### WHAT YOU WILL DO
The response should hold each line from the entries below where "agent" is found.

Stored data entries
◆ ◆ ◆ ◆ ◆
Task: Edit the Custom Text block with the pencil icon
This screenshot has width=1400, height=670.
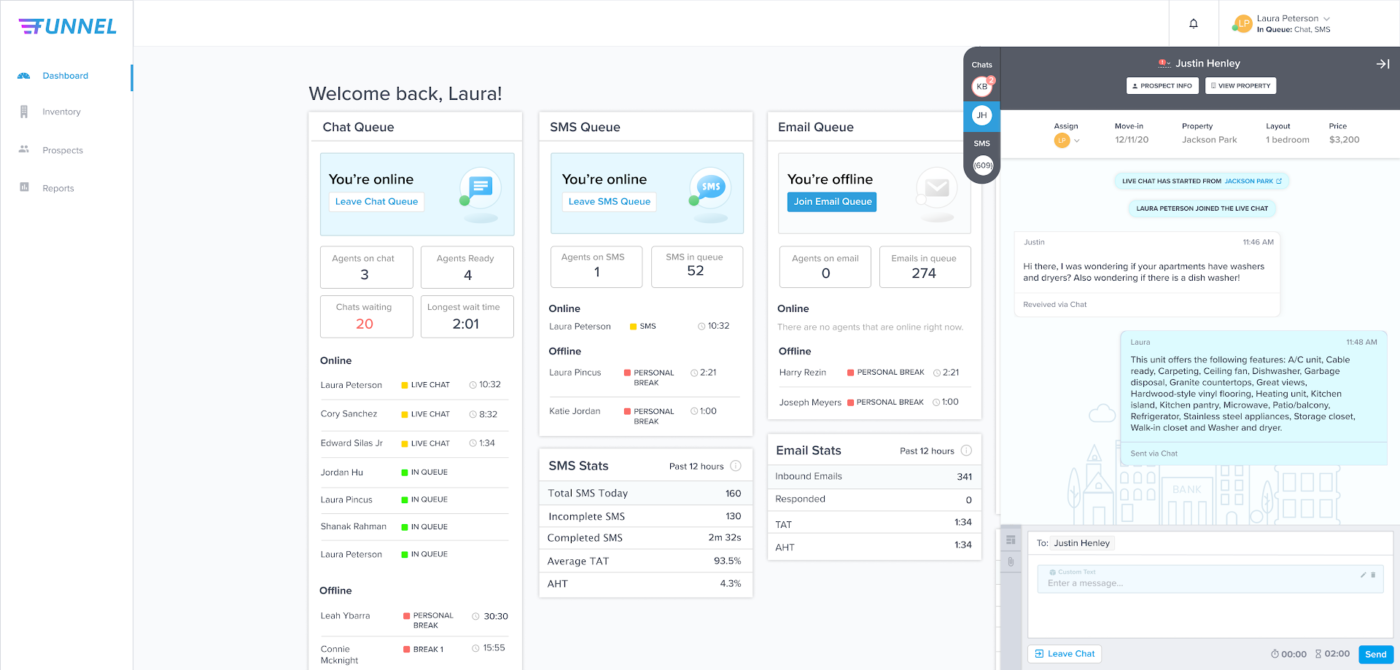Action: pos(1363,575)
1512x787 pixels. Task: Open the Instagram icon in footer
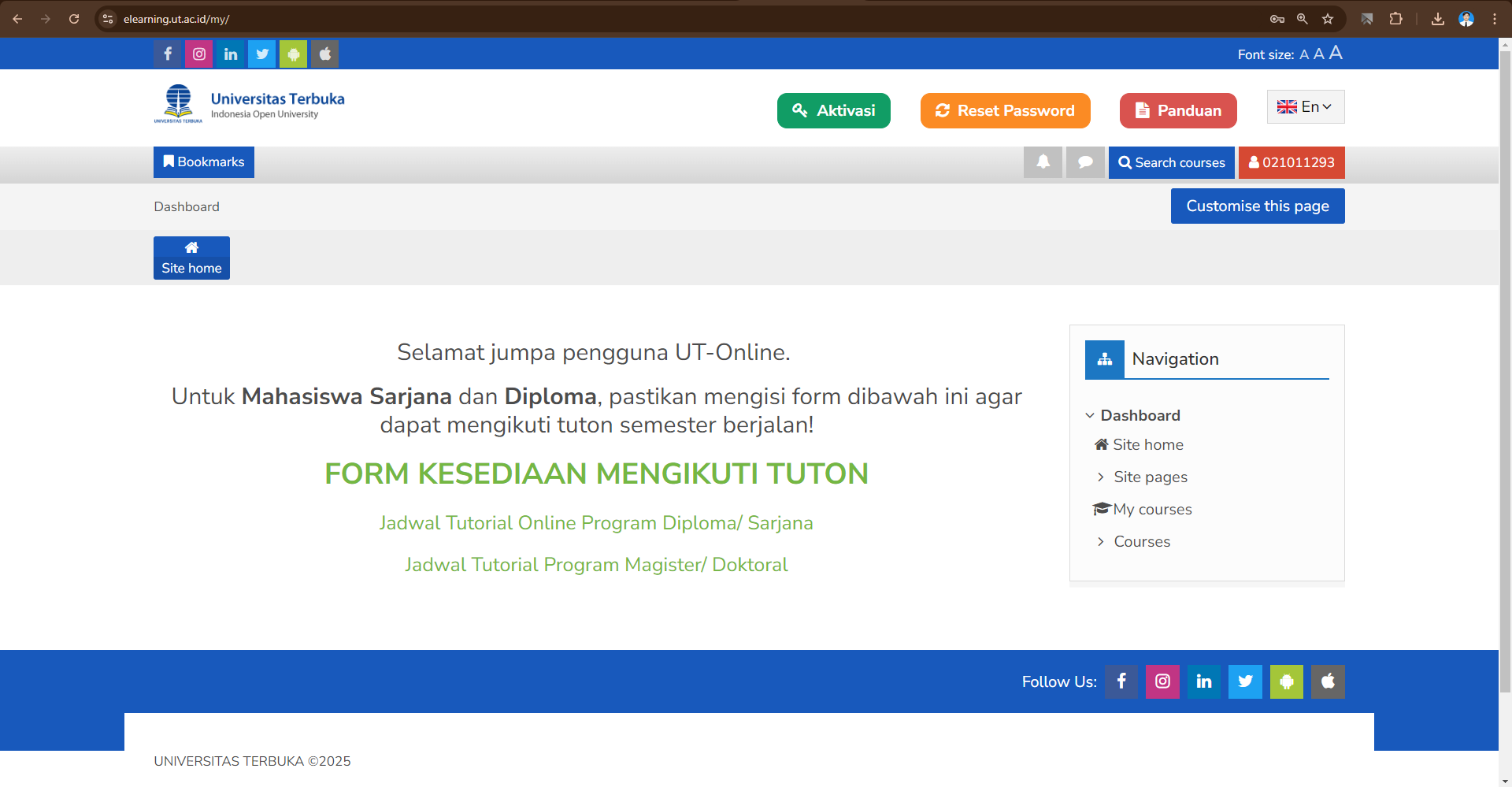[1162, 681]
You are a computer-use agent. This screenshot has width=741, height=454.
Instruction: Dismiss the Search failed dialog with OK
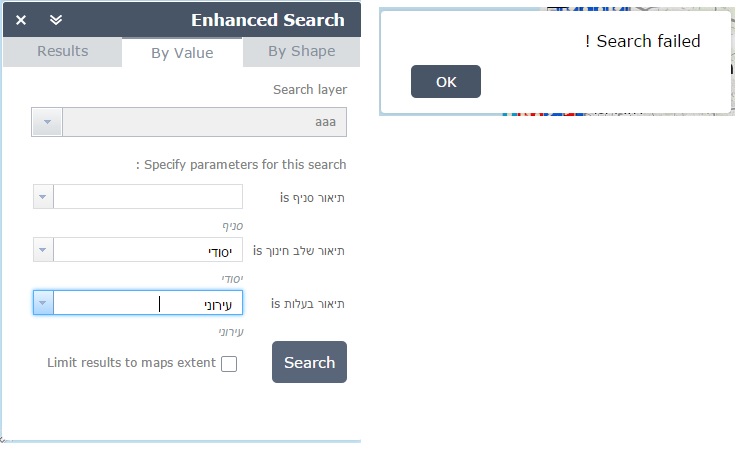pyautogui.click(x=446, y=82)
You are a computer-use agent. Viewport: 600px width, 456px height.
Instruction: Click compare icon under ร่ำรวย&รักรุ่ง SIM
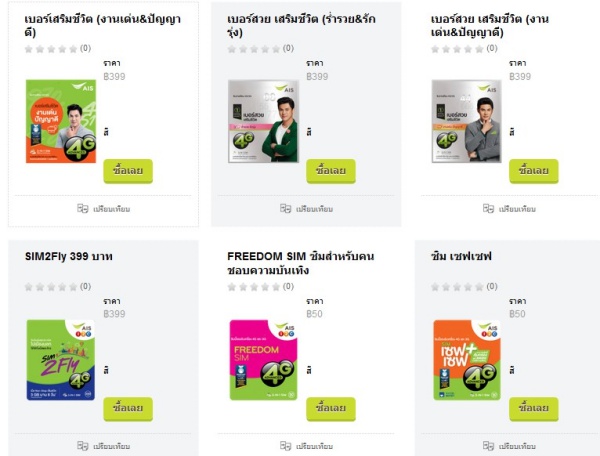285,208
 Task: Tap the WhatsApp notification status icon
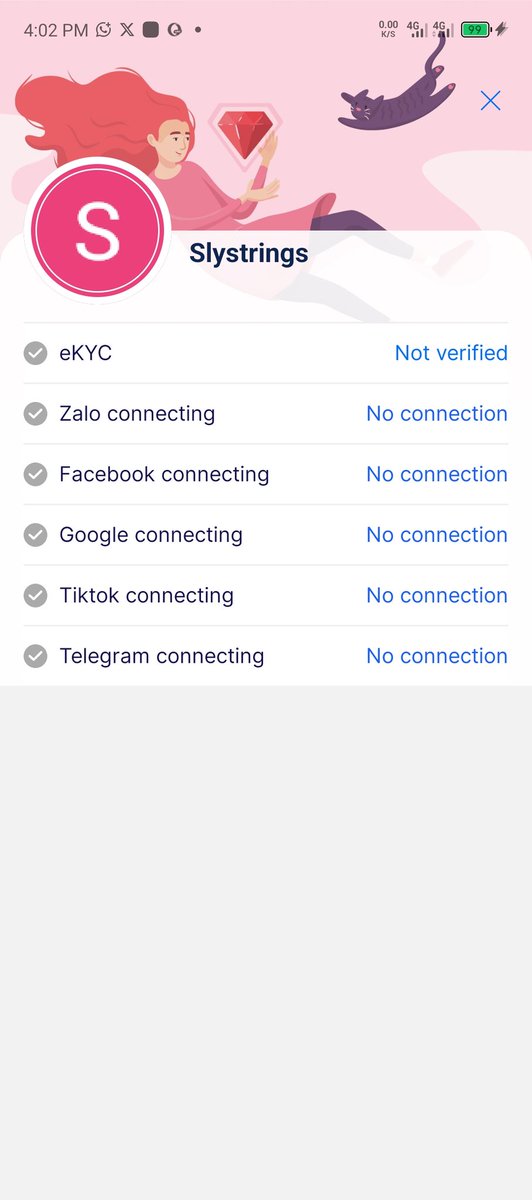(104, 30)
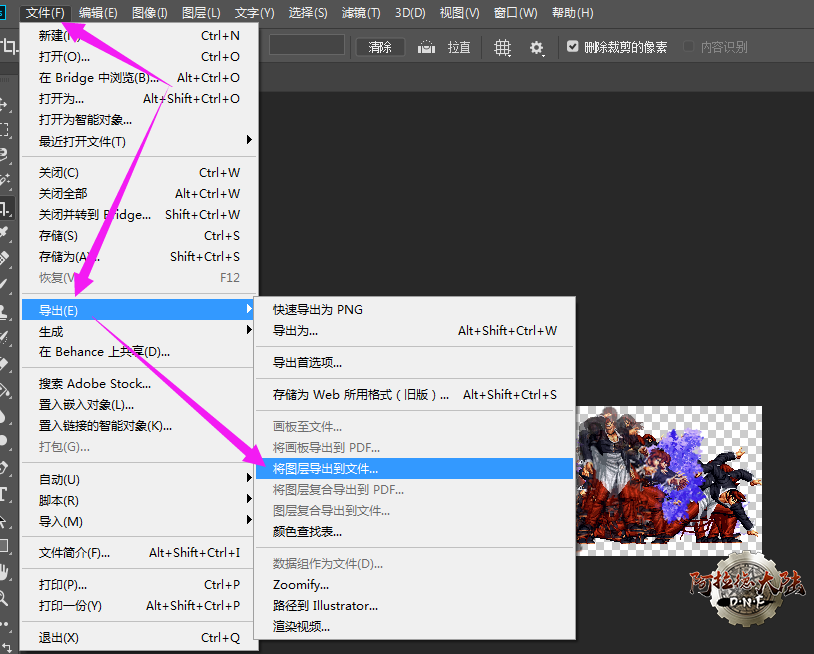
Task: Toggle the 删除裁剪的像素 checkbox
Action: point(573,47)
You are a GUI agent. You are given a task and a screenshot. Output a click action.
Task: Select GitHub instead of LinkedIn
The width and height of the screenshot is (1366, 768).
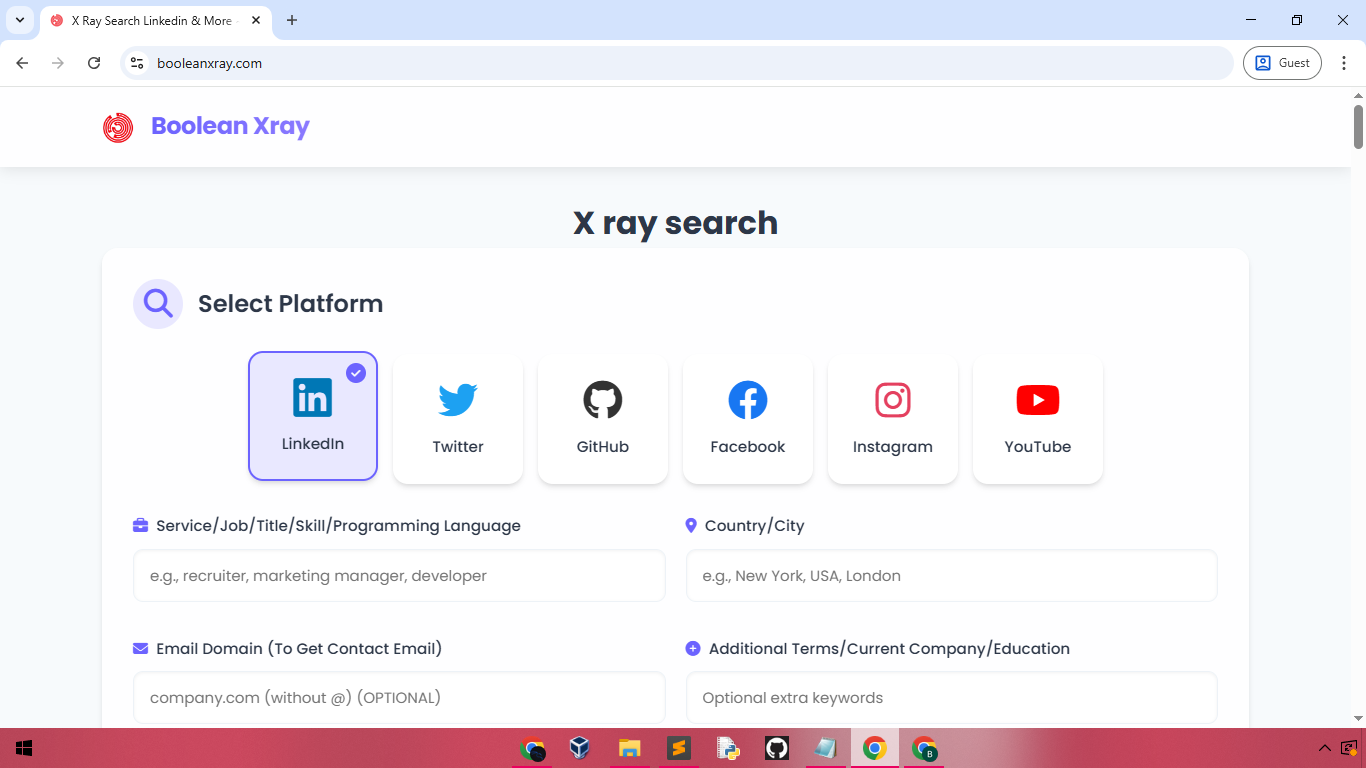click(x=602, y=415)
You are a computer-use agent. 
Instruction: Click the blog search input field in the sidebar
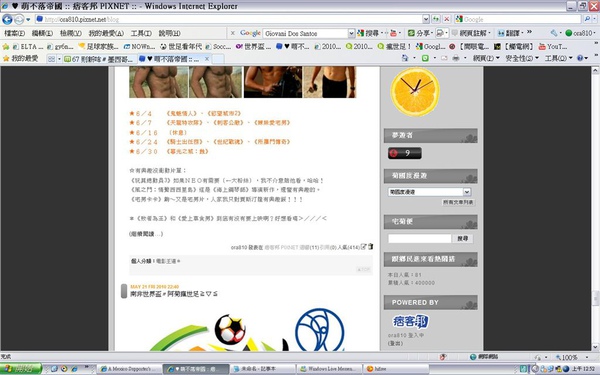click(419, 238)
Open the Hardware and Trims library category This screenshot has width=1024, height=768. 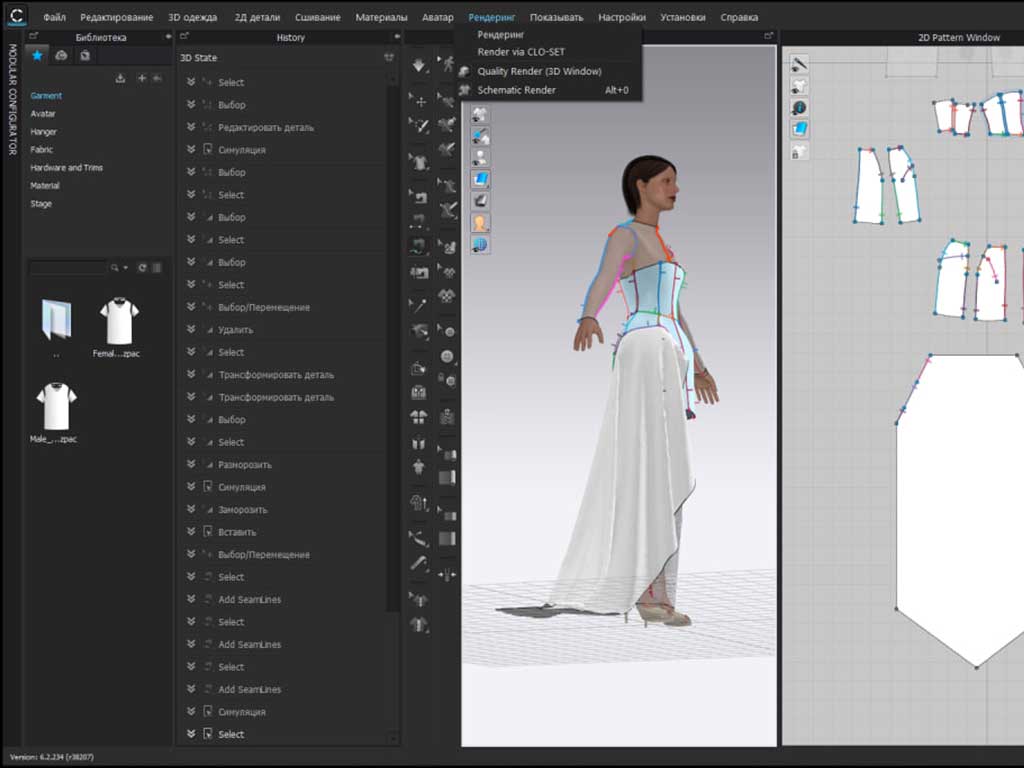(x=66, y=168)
◆ ◆ ◆ ◆ ◆
### WRITTEN ANSWER
You are a computer-use agent. This screenshot has width=741, height=454.
You are a computer-use agent. Viewport: 600px width, 456px height.
You are a GUI agent. You are given a task and a screenshot. Output a click action.
You are a computer-use agent. 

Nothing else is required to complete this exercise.